Oil Prices Will Force Changes. If you took the time to click over and read the link, you likely returned wondering the connection between a projected $200/barrel of oil and the Crystal Cathedral. Maybe you wonder just what “first domino” is represented by the potential sale of the once prominent church.
I recently enjoyed a conversation with our City Manager. He remarked how many people leave our area to attend church in various parts of Oklahoma City, Mustang, Yukon and other communities. Now Tim has lived in Tuttle for three years. Astute observation for a relative short-timer.
We have good churches in the Tri-City area. We have churches of nearly every stripe. Maybe folks move “out” to Tuttle but feel a great sense of loyalty to a church of which they have long been a part and so drive away from their new community to attend church. Others may drive because our area is absent a large mega-church. We did more musing at what that means than conclude any specifics as to causes.
But, it was this conversation that brought Jordon’s post to mind. Two-hundered dollar-a-barrel oil will have consequences well beyond Saskatoon. Consider the commensurate price per gallon and many will think twice before making long drives. Which brings me to my second offering from my friend, The Ex-Reverend.
The Ex-Reverend does not write about oil and Schuller’s former church. He does connect the dots by noting that eventually the consumption of what fails to satisfy the hunger of young thinking Christians will force changes in the religious landscape potentially making the Crystal Cathedral the first domino to fall.
Shiny Happy Catholics (With Apologies to Michael Stipe), or Crystal Yard Sale
Terry Mattingly, the best religion journalist ever, except maybe Mark Pinsky, covers a piece from the L.A. Times about the ongoing bankruptcy proceedings and possible sale of the Crystal Cathedral, that monument to silly Christianity in Orange County. Get Religion tracks religion stories in the mainstream media with an eye to what they get right and mostly wrong. Get Religion’s epigrpah is, “The press…just doesn’t get religion.” Mattingly hammers away on the L.A. Times coverage, rightly excoriating a newspaper that normally does religion news very well.
It’s hard to tell what is happening from the coverage in the Los Angeles Times, which has been stunningly uninterested in any aspect of this story other than family politics and disputes over sexual politics in the music ministry.

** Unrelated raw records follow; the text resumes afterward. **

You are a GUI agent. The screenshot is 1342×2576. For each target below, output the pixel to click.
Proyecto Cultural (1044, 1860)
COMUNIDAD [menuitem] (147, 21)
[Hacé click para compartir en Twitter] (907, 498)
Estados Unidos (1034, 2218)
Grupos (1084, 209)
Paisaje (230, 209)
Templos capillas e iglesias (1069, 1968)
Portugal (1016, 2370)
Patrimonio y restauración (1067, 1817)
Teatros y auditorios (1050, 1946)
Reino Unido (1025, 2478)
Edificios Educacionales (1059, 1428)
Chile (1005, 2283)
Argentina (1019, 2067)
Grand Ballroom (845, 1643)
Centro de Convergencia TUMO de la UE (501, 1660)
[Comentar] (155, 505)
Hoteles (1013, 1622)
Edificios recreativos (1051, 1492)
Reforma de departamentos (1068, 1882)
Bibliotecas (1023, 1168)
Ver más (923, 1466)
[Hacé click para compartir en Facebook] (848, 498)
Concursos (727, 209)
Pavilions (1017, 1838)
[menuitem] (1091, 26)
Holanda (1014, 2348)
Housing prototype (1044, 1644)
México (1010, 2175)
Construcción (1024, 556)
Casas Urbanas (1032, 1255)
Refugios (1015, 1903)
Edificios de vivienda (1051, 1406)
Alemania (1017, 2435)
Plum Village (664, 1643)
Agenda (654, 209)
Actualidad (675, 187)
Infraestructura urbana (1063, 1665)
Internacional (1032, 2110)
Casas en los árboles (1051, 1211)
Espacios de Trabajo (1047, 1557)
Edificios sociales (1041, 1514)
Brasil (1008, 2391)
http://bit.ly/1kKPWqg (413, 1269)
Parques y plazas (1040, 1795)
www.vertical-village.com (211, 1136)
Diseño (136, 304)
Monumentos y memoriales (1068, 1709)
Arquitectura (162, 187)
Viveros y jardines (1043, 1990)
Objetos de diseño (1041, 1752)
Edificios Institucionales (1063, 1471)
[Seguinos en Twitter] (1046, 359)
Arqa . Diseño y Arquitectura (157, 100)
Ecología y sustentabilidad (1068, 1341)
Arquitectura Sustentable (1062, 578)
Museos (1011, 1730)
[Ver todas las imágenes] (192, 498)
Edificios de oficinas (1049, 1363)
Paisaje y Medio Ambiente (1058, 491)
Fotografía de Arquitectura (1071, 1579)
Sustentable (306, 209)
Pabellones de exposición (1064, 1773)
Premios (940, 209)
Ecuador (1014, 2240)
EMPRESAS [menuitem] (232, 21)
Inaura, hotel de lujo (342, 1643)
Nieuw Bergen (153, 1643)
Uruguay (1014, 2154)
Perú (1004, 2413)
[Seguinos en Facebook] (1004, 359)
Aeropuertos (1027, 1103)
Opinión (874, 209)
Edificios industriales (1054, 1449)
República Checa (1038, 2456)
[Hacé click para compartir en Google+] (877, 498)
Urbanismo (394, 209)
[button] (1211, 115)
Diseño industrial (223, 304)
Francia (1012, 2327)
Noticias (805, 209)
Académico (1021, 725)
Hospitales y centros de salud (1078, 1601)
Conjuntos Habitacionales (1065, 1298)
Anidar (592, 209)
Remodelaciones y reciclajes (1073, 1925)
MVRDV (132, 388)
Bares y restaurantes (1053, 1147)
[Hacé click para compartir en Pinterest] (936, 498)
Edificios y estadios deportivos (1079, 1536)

Mattingly particularly takes issue with this quote from the Times piece: “Schuller built the Crystal Cathedral as the physical expression of a Space Age ministry that eschewed orthodoxy in favor of a casual worship style and the self-help spirit of ‘possibility thinking.'” His response:
What, pray tell, does it mean that Schuller “eschewed orthodoxy”? In comparison to whom? While it is true that he all but eliminated talk about dark subjects such as sin and repentance, in favor of a kind of positive pop theology, I am not aware that he actually tossed out the major doctrines of basic Christianity. He just saluted them meekly from time to time and then went his own way.

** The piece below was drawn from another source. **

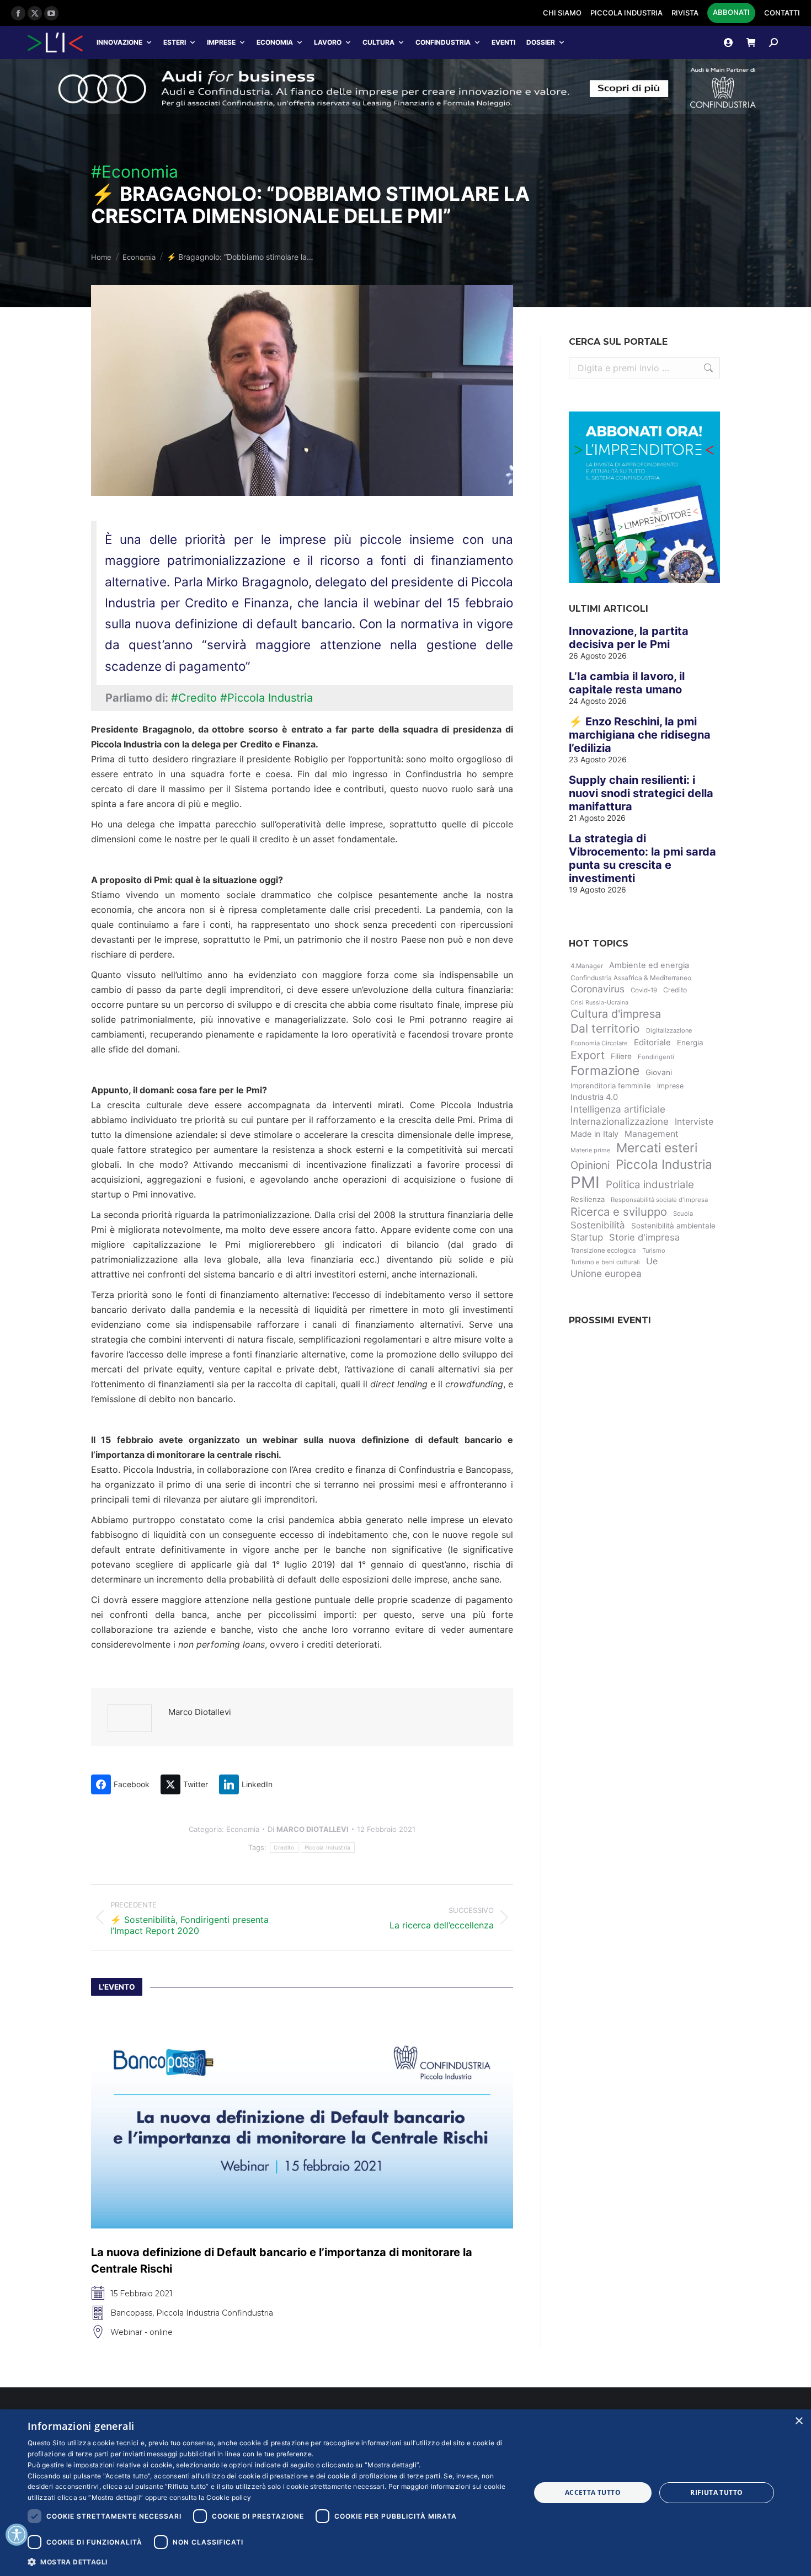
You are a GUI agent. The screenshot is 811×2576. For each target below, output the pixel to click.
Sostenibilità (597, 1225)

The most interesting part of the story, and I promise to get back to that ambiguous word “orthodoxy,” is that the Diocese of Orange County is considering buying the Cathedral rather than build a new cathedral for the 1.2 million Catholics who live in the diocese. It would save the diocese about 50% off the cost of a new 2500 seat cathedral. I’d call it a fire sale, but Schuller never spoke of hell, unless he was swearing about the shrinking offerings toward the end. Both the Times and Mattingly speak of the irony of the Crystal Cathedral, the domain of shiny, happy Orange County cracker Christianity lite, being sold to Catholics. The Times thinks it’s ironic because the Catholic Church is all about orthodoxy, whereas Schuller wasn’t. Mattingly thinks it’s ironic because it was once the place of doctrine lite and now will be a real cathedral with a bishop and all the trimmings.

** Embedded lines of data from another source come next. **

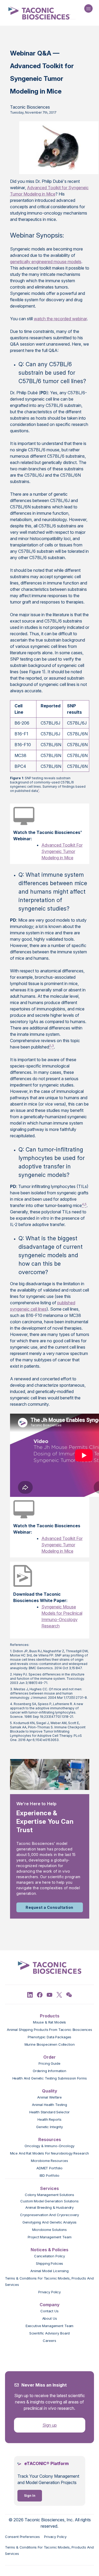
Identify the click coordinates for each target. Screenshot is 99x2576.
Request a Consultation (49, 1907)
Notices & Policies (49, 2249)
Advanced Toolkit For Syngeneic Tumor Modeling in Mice (62, 851)
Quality (49, 2091)
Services (49, 2188)
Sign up (50, 2425)
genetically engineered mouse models (45, 261)
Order (49, 2057)
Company (50, 2304)
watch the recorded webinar (60, 318)
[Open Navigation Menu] (88, 8)
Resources (49, 2139)
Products (49, 2015)
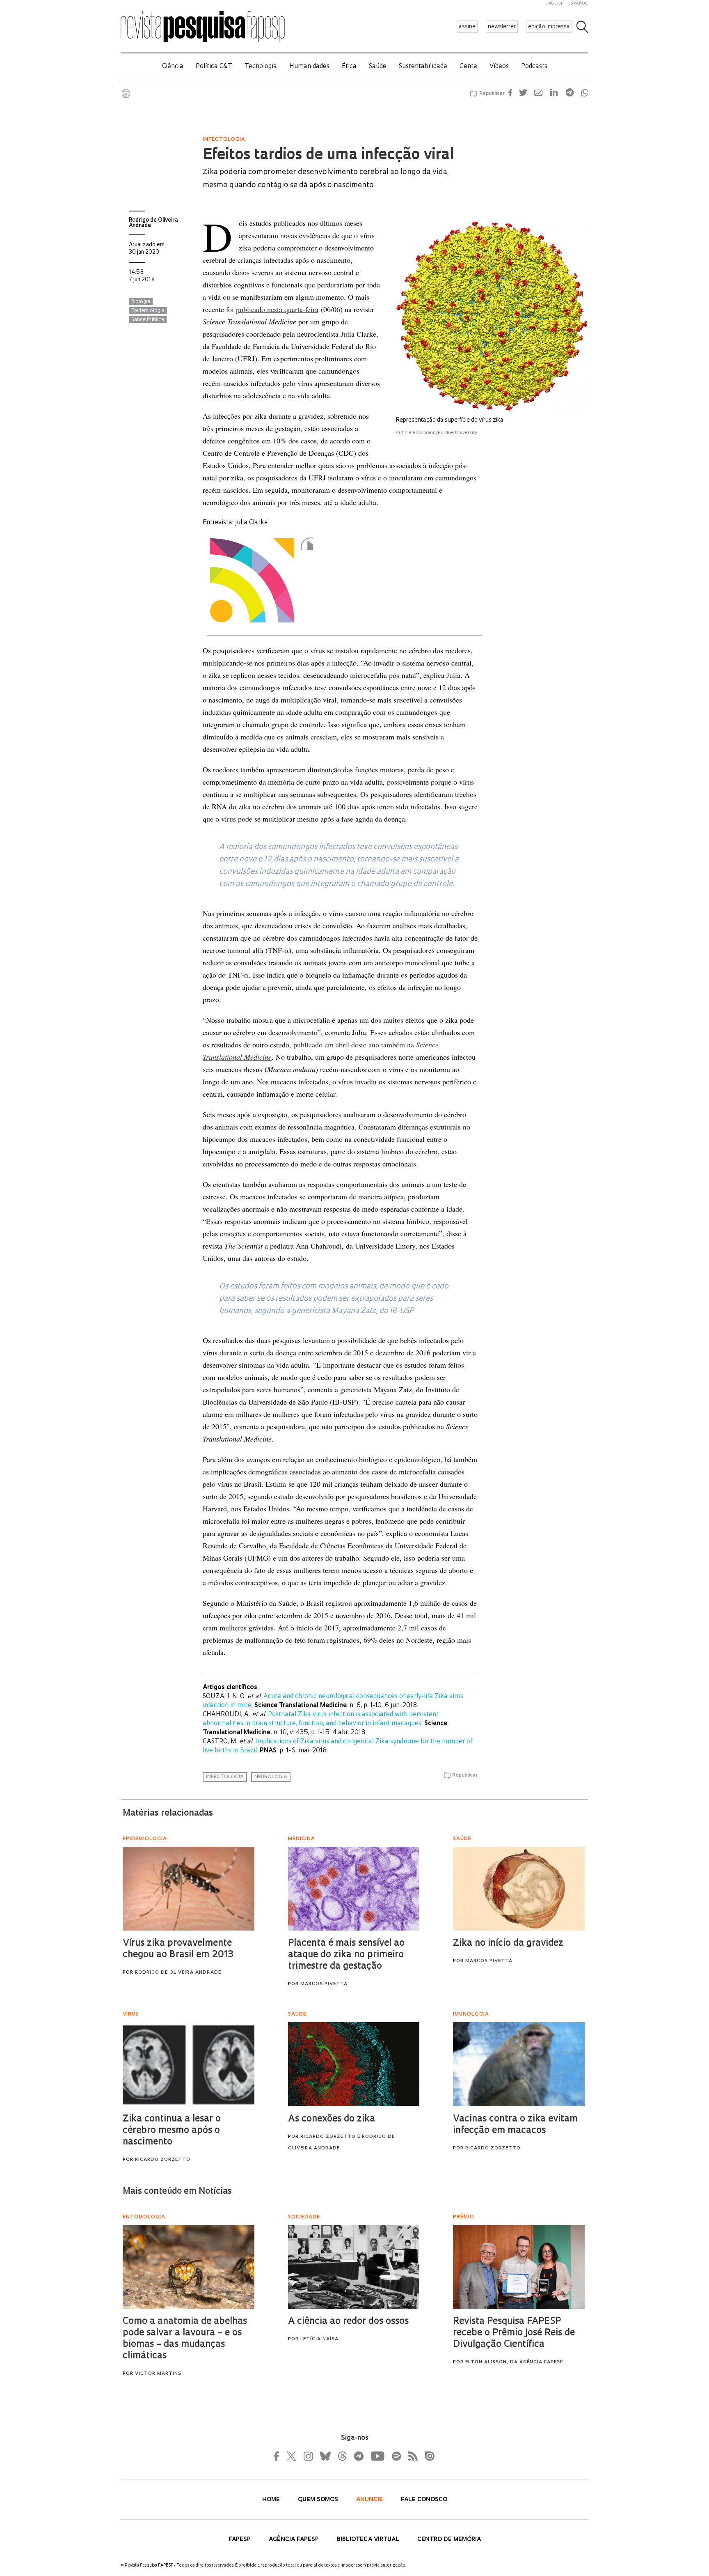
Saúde (378, 67)
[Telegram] (358, 2456)
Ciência (172, 67)
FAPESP (240, 2540)
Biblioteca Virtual (369, 2540)
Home (271, 2500)
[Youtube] (377, 2456)
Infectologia (225, 1777)
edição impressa (549, 27)
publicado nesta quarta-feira (277, 309)
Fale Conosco (424, 2500)
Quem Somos (319, 2500)
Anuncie (370, 2500)
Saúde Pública (147, 319)
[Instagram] (307, 2456)
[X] (292, 2456)
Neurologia (270, 1777)
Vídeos (499, 67)
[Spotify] (396, 2456)
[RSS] (411, 2456)
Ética (349, 67)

I’m not sure it’s ironic, as much as it’s a sign of the times, both in California and in Christianity. The Hispanic population of California, according to the 2010 Census, is about 13.7 million, and that’s not counting the undocumented, many of whom are active Catholics. With Hispanic Christians divided between Catholicism or some form of fundamentalist Christianity (pentecostal or charismatic), it makes perfect sense that the Catholic Church needs a large facility. This one just happened to be for sale. Maybe it’s ironic, but it just seems convenient more than ironic.
As to a sign of the times in the American Church, Schuller’s brand of Christianity was doomed to fail, a point Mattingly highlights, but I’m not sure we agree why. The post-denominational mainline church that Schuller built is an earlier twin of modern, evangelical megachurches, which are post-denominational mainline churches. Schuller’s died first because it started first (and it was sillier, let’s be honest), but the megachurches will eventually go the way of Schuller. This is not a prophecy; all movements in Christianity eventually implode or evolve. The numbers coming out every week about actual church attendance are grim for the church overall. The megachurches are helping this trend in a way they probably don’t even recognize: they serve no purpose. None. (I sort of wanted to bold that so you don’t miss it.) Just as Schuller offered religion for the aesthetically or traditionally religious, megachurches offer religion for the culturally religious but convictionally vapid. Neither leads to redemptive praxis.
I am always pleased to having stunningly bright Christian students in my classes. I have one this semester. I’ll call her Lexy. She used to attend the hydra-headed megachurch that’s based here in Oklahoma City, but available via Internet and huge video screens all over the nation/world. She stopped going six months ago. I asked her why. This is a paraphrase of her answer.
I just didn’t see any reason to go anymore. I was looking for something serious and smart, something that would help me navigate a life of faith, with people who would walk with me, some older, some younger, some my age. It was the same sermons every week, the same simple messages with no depth and no real answers for life. I can get the same information and same mass of people who have no idea who I am by going to the online church. The small groups were a joke, typically run by people who know nothing about the Bible or my life. I just decided that it’s better to be a Christian with my group of friends than be alone in a huge megachurch.
She’s 19. 19, folks. I wish I’d been half as wise as her at 19. Dear megachurches, you’re in trouble. The smart ones have figured you out. You have no intellectual future, and without people like Lexy, you have no hope of maintaining a vibrant tradition, which at least means one that questions your praxis. Your orthodoxy, much like Schuller’s, has been reduced to a set of silly axioms, only differing from his in degree of literalism, neither able, without a meaningful ritualistic tradition combined with deeply intellectual answers, of breathing life and meaning into the practice of the faith. You are the new self-help evangelists; Jesus took care of your past and assures your post-death happiness, but for now, just follow these easy steps. Salvation as forgetting and daydreaming, but not living, and certainly not thinking. Amazing.
Schuller reduced the gospel to palatable parts meant to appeal to people who only wanted to feel good about themselves and their future. Megachurches have managed to take a different road to the same destination. Both make people feel spiritual, which is one step away from people realizing that their chosen brand of vapidity works just as well outside of church (and tithing) so that they can be “spiritual but not religious.”